*INSTRUCTION A*. Retype the passage on renewing and living out Bible principles, from "Knowing these principles, and" up to and including "difficult to do!", word for word.

As I mentioned earlier, using the 3x5 card method works. I know because in my mind are hundreds of Scriptures that have replaced my own thoughts and the worldly way I used to think. Without any effort on my part, my life started to change because of the Scriptures that I read over and over again. Hundreds of women have told me that this method changed their lives. In addition, many write to tell me that they have literally worn out their books, reading them over 50 times! Putting that much of God’s Word in your mind will undoubtedly result in a totally transformed and new life!

Live It

Once your mind is renewed by the principles that have been sown in your heart,  your life will naturally begin to reflect the change. In addition, we must also be willing to make the changes necessary and not compromise the will of God that has come to reside in our minds. The changes will appear in the ways that we act and react to events, the priorities in our lives, and even our desires or goals. All of these will begin to reflect our renewed minds. However, if we try to hang onto our old habits or friendships that do not fit in with our newly transformed minds, we will fall into the trap of double-mindedness.

“But let him ask in faith without any doubting, for the one who doubts is like the surf of the sea driven and tossed by the wind. For let not that man expect that he will receive anything from the Lord, being a double-minded man, unstable in all his ways” (James 1:6–8).

When we continue to associate with people who are not like-minded, we tend to hold onto our old bad habits and doubts and confusion enter our minds. We begin to doubt the validity of the principles that we have learned. Instead, we must not hesitate to take the next step by making the changes in our lives that we have been prompted to make by the Holy Spirit.

Unfortunately, too many women make the mistake of hesitating to obey the leading of the Holy Spirit by not making changes in their lives. It is in the midst of this hesitation that we find ourselves in the very dangerous state that the Bible refers to as double-mindedness. This unfortunate state is where, I believe, most Christians today live. It is why they do not receive abundant blessings from God and they do not live His abundant life as He promised. God tells us that those who are double-minded should expect nothing from God (as we read in the above verse). Double-mindedness begins with knowing the truth, but then failing to live the truth.

We see it often in RMI members. When someone finds out the truth about trusting God in a particular area of her life, through the renewing of her mind, she becomes convicted. Yet, because of fear, rebellion, or apathy, she fails to line her life up with her conviction. Soon, there is a pattern of failure, and confusion follows: the “double-minded” man principle is activated.

The time to make the changes in your life is now, before you marry, and then be absolutely sure that your future husband shares your convictions. We actually have A Wise Man that every young man should read. It is basically this exact book. The subjects are the same, but it speaks to men who also have distinct duties that the Bible is careful to teach them—if they, too, would only put their spiritual well-being ahead of their career, entertainment, sports, or their physical strength. This is the same thing that way we are asking the women to do.

Knowing these principles, and then choosing to marry based on your spiritual compatibility will mean a successful, long, and happy marriage. Most women are not as fortunate as you are, they were already married when they get this book and learned the principles in it. They must deal with how to live their newfound convictions when their husband does not yet share these convictions. This is when the principles in “Won Without a Word” must be followed—which, as you know, are very difficult to do!

*INSTRUCTION B*. Echo the lines of the records from the line with "Viewport: 759px width, 506px height." up to and including the line with "point(504,36)", keeping every character, and omit the pictures from your answer.

*SOURCE MATERIAL*.
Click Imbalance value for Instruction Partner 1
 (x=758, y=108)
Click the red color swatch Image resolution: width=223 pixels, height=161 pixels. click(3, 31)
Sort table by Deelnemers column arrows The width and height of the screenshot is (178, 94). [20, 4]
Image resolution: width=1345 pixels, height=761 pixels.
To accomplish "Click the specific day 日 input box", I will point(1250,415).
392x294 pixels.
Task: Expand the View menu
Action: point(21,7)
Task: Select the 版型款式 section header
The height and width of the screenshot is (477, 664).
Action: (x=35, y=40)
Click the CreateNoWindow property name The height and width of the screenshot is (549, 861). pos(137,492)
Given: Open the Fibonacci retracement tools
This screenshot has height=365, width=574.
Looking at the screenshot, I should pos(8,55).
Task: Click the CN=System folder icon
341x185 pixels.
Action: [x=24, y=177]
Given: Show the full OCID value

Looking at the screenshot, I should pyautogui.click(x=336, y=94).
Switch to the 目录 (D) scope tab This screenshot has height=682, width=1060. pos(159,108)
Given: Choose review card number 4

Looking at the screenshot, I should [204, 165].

==

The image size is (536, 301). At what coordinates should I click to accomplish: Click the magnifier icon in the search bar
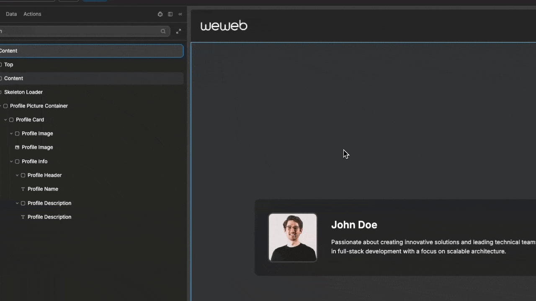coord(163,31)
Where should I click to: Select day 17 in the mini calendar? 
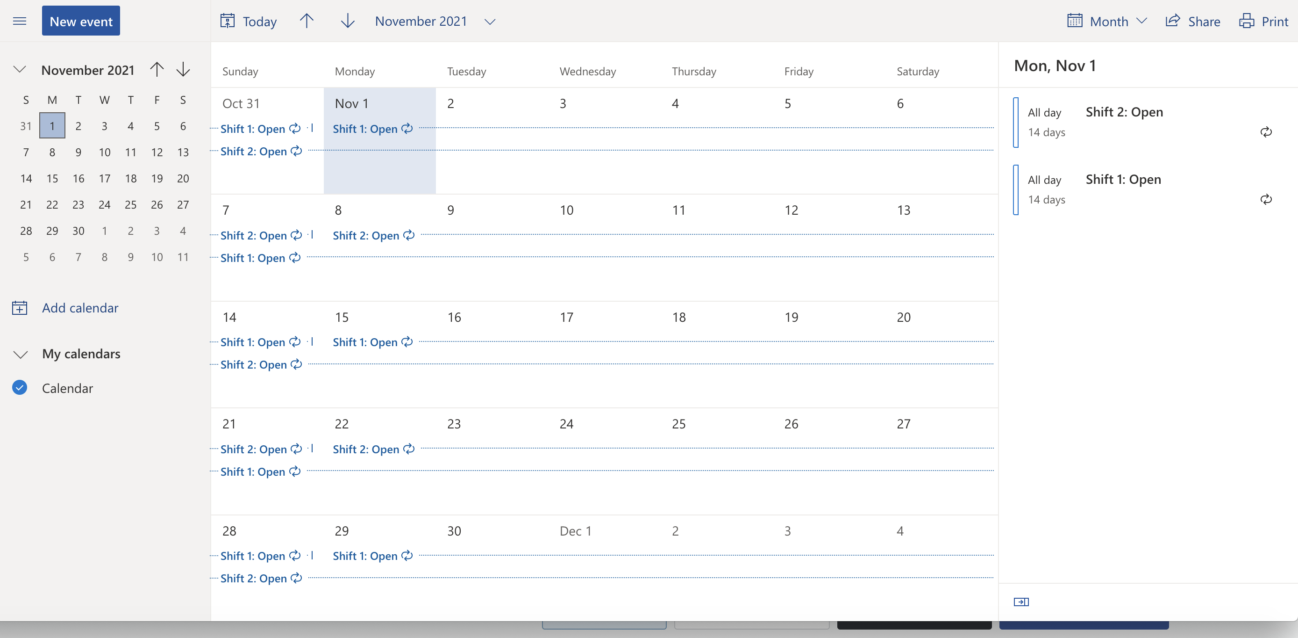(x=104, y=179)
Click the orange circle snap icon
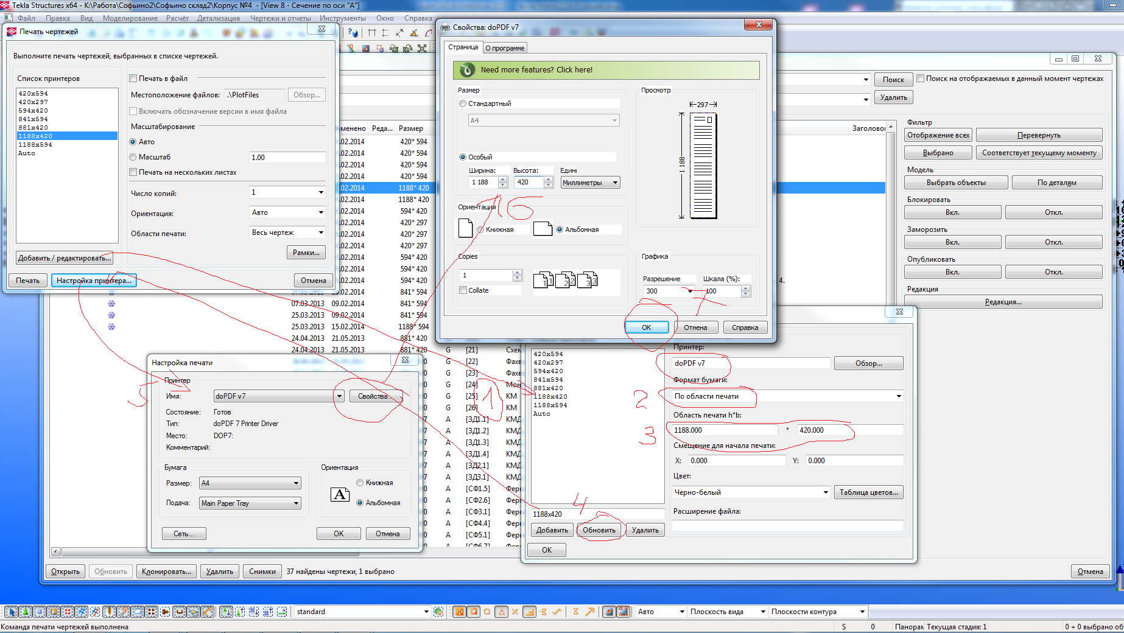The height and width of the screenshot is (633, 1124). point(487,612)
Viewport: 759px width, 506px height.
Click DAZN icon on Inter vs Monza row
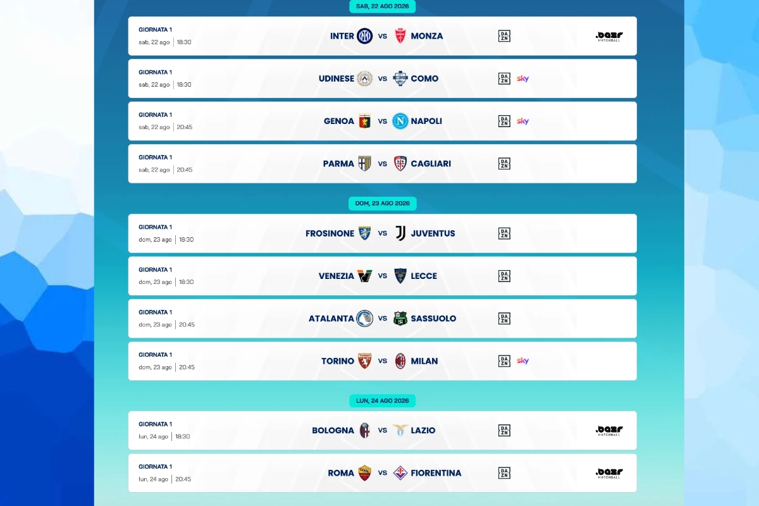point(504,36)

---

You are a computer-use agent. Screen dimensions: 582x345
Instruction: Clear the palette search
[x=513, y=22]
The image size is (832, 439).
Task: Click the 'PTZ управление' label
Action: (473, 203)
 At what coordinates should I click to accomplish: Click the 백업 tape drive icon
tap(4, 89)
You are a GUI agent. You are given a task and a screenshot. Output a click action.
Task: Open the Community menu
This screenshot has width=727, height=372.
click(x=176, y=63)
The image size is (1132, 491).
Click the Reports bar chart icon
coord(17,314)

*CORRECT RESULT A*.
Knowing these principles, and then choosing to marry based on your spiritual compatibility will mean a successful, long, and happy marriage. Most women are not as fortunate as you are, they were already married when they get this book and learned the principles in it. They must deal with how to live their newfound convictions when their husband does not yet share these convictions. This is when the principles in “Won Without a Word” must be followed—which, as you know, are very difficult to do!

*CORRECT RESULT B*.
Viewport: 759px width, 506px height.
Click DAZN icon on Inter vs Monza row
point(504,36)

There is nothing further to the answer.